Denn Bedarfszuweisungen sind nichts anderes als flexibel vergebenes Geld vom Land an die Gemeinden. Um Schwächen auszugleichen, Projekte wie Straßen oder Feuerwehrhäuser zu finanzieren oder Orten mit Bevölkerungsschwund unter die Arme zu greifen. Hunderte Millionen schickt allein Niederösterreich an seine 573 Kommunen. Wer wie viel erhält, entscheidet die Landesregierung.

Sichtbare Investitionen

Der häufig vorgebrachte Vorwurf gegen die Volkspartei in Niederösterreich lautet: ÖVP-Gemeinden werden bei diesen Zahlungen bevorzugt behandelt, SPÖ-Gemeinden benachteiligt. So werde mit Steuergeld Parteipolitik betrieben. "Die Gemeinden sind bei der Vergabe von Förderungen und Zuweisungen zunehmend der Willkür des schwarzen Parteibuchs ausgesetzt", sagt die niederösterreichische Neos-Chefin Indra Collini etwa. Das zeige sich dann, wenn der Bürgermeistersessel die Farbe gewechselt hat – und frühere rote und jetzt schwarze Gemeinden plötzlich mit Geld überschüttet würden.

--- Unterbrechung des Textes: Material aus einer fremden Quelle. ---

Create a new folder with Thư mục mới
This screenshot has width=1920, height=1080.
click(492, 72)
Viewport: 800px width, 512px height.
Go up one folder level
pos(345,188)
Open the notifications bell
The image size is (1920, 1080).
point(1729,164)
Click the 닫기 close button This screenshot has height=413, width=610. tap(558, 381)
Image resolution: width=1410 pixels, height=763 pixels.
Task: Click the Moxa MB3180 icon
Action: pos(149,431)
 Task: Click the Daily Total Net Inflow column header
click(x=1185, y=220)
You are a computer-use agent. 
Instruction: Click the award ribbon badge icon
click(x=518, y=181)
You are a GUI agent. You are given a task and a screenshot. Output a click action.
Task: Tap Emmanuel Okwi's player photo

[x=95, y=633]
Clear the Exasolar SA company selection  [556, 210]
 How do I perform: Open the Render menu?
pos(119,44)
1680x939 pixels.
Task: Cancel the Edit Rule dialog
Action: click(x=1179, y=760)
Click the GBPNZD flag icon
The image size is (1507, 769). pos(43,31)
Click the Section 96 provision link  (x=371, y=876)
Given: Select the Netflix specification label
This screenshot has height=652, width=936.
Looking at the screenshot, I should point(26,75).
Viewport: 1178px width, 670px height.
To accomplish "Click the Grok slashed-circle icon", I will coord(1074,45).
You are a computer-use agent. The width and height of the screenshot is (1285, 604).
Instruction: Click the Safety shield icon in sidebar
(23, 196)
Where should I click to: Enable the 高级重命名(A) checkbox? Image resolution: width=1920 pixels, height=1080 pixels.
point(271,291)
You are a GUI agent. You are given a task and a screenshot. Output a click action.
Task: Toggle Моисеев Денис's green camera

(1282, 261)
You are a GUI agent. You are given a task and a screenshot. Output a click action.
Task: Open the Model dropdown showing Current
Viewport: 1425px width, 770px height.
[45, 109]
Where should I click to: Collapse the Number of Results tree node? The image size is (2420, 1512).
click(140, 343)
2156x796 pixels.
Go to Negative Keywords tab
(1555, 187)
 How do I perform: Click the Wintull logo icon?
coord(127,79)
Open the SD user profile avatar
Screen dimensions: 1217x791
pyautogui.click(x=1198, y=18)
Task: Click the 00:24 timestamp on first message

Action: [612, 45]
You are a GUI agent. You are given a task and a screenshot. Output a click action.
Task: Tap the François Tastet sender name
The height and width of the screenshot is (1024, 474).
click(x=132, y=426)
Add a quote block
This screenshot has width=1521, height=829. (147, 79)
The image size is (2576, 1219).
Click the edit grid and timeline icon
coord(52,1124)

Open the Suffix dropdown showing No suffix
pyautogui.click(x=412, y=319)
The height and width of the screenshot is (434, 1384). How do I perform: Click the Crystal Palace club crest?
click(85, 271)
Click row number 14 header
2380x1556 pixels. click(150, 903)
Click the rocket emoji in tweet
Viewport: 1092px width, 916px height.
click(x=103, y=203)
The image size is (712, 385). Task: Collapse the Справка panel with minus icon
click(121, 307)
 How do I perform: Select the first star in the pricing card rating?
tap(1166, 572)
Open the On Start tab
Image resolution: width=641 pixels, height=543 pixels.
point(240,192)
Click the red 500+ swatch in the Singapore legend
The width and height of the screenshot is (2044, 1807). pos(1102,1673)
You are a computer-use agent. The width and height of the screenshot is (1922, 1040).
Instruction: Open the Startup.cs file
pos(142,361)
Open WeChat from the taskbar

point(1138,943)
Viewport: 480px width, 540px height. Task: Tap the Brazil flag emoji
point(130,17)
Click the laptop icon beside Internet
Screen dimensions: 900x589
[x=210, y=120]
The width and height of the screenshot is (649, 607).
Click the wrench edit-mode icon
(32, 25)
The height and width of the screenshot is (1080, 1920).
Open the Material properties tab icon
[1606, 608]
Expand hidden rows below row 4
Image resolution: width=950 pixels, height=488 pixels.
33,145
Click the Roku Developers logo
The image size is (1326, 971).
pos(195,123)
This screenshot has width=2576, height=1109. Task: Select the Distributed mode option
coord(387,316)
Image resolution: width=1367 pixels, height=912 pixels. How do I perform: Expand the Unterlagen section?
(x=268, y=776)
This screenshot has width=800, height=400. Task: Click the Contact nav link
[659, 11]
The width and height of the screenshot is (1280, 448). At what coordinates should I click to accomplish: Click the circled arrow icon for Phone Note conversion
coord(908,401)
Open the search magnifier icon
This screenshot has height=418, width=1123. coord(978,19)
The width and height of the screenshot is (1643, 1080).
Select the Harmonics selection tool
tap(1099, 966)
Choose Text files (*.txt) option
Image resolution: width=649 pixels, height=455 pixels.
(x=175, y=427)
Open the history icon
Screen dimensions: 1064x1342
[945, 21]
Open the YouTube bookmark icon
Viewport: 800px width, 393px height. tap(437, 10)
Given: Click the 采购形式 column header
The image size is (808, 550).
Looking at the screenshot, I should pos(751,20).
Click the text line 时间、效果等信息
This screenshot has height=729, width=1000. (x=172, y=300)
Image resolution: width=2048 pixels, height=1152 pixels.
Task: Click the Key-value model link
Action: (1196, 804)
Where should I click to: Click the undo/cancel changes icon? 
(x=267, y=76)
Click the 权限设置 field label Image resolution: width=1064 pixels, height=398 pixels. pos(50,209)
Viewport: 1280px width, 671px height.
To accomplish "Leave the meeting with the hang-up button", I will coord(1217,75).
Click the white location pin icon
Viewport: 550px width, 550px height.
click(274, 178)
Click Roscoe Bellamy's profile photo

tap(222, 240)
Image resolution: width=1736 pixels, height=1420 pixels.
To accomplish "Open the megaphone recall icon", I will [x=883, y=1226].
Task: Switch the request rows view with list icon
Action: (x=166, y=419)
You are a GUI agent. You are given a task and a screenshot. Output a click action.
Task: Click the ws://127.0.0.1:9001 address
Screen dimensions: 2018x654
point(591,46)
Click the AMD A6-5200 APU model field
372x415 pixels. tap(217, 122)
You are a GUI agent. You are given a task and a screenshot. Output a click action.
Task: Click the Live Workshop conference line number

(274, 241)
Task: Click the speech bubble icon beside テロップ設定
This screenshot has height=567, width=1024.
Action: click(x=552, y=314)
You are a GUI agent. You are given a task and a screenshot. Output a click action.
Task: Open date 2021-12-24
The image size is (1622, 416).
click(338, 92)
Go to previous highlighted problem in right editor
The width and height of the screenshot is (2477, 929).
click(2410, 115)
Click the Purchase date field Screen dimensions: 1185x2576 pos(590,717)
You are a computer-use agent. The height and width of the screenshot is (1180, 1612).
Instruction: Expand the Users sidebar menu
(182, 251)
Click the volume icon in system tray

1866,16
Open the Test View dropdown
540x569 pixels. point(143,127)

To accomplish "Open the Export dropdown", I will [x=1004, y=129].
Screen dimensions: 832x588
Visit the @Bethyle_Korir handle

Besonders bei der Förderung von Einzelprojekten wird die Macht des Landes im Ort sichtbar. Das sanierte Hallenbad, die neue Garage für die Feuerwehr, der Spielplatz im Ort, die Finanzierung der Musikschule. Es entsteht der Eindruck: Kaum ist die Volkspartei am Werk, geht etwas weiter in der Gemeinde.

Umgefärbt und geldgesegnet

Der Vorwurf ist nicht neu, ein aktuelles Beispiel illustriert ihn aber besonders drastisch. In Wiener Neustadt erreichte die ÖVP bei der Gemeinderatswahl 2020 zum ersten Mal in der Geschichte der Zweiten Republik eine Mehrheit – die zweitgrößte Stadt Niederösterreichs war früher rotes Kernland. Am Wahltag profitierte Bürgermeister Klaus Schneeberger (ÖVP) aber bereits vom Amtsinhaberbonus.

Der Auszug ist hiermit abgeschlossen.